Strengthening Data and Research for Children in Urban Settings

Equity for Children shared its expertise about urban inequities affecting children at an invitation-only conference and workshop jointly organized by UNICEF and UN-Habitat, entitled “Strengthening Data and Research for Children in Urban Settings”.  Global university and research center experts met in Florence to discuss how to fill data gaps and strengthen available evidence based on children living in urban settings. In particular, the conference opened a dialogue among key stakeholders in the field of urban data and research, which is one of the thematic areas of Equity for Children.

Gabriel Crespo, Equity for Children’s Associate Director, presented about the organization’s work in Latin America and the Caribbean, focusing on the many ways Equity’s research contributes to identifying and assessing child well-being and risks. His session, “Monitoring Urban Children’s Inequities: Two complementary Approaches”, focused on a methodology for unpacking data to identify vulnerable children. Equity for Children analyzes available data from national census and household surveys and disaggregates it across multiple dimensions including gender, age, and ethnicity. The resulting diagnoses about socio-economic inequities, particularly in Latin American cities, paves the way for recommendations to address the issues.

Conference attendees expressed interest in Equity for Children’s “simple but effective” methodology for calculating habitat deprivations by analyzing three variables: Housing Conditions, Parents’ Education and National Monetary Poverty threshold (chart below).

Approximately a decade ago, the world officially became an urban planet, with more people living in urban areas than in rural. As of 2018, 55 percent of the world’s population – 4.2 billion inhabitants – lives in urban areas, and nearly a third of them are children. By 2030, approximately  60 percent of the global population – 5.2 billion people – is expected to live in urban areas. Around 95 percent of urban expansion in the coming decades will take place in the developing world.

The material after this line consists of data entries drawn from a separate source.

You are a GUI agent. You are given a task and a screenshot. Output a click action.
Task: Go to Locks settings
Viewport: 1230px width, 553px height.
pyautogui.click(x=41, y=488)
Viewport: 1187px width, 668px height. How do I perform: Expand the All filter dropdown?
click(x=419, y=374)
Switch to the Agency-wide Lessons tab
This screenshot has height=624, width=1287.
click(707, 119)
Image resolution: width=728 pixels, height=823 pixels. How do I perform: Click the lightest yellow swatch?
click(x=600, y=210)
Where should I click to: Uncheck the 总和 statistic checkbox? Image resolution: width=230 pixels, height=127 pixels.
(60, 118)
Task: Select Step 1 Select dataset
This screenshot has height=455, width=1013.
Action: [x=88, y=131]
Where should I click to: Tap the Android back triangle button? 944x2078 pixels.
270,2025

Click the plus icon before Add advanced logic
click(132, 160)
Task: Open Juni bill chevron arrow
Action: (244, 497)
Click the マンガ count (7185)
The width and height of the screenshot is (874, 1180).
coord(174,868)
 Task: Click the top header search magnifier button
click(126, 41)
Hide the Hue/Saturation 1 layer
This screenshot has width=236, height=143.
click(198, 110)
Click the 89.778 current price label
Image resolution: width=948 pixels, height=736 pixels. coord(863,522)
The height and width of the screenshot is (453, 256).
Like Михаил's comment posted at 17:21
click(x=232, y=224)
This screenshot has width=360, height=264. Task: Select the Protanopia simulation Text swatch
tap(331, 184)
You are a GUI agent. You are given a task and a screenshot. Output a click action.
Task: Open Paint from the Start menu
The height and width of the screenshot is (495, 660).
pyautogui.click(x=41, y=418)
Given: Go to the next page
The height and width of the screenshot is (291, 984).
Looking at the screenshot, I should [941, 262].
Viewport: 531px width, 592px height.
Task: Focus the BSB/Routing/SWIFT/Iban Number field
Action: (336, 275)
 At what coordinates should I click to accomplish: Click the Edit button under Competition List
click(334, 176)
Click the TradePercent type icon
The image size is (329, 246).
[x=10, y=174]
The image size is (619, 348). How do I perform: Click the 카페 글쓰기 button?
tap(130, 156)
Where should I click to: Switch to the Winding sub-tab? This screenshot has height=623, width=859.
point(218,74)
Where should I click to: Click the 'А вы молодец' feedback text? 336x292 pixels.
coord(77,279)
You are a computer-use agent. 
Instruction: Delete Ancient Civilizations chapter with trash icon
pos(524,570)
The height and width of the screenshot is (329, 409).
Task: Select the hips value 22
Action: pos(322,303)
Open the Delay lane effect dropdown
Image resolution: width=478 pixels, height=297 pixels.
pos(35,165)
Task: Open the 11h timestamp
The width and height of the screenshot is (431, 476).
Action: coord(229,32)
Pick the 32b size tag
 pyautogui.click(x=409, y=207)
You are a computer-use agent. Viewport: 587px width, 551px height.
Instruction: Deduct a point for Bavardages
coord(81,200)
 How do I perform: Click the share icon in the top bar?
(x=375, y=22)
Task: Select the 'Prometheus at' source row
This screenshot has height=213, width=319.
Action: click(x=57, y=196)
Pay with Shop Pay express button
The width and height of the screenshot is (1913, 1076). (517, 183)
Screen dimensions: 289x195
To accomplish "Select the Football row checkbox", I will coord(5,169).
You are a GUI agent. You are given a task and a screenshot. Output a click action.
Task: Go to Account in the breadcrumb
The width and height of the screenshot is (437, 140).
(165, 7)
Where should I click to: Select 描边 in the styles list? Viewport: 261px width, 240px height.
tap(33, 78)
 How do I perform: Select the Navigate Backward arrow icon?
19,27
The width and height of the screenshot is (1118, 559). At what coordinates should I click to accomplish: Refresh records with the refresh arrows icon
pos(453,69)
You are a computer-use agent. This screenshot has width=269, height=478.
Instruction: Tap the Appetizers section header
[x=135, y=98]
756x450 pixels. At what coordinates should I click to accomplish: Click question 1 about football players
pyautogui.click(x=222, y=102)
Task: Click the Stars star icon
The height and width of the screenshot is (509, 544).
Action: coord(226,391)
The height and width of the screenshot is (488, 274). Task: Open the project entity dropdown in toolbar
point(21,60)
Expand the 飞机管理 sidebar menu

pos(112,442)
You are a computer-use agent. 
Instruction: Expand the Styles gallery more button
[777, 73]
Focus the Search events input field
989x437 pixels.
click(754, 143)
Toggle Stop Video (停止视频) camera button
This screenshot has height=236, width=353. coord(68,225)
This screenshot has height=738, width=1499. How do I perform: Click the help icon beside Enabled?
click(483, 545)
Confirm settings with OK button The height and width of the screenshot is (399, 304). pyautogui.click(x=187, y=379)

Currently, almost half of the world’s children are estimated to live in urban areas. Many of these children reside in informal settlements, and an estimated 300 million are living in slums. It is crucial that data capture these children living in urban settings, particularly the most impoverished and marginalized. Below are statistics on children in Latin America and the Caribbean, of whom more than half are living in households with deprivations.

To better understand the vulnerabilities and risks children in urban settings face and help realize their rights, it is important to strengthen urban data and research to guide evidence-based decision making, programming and policies.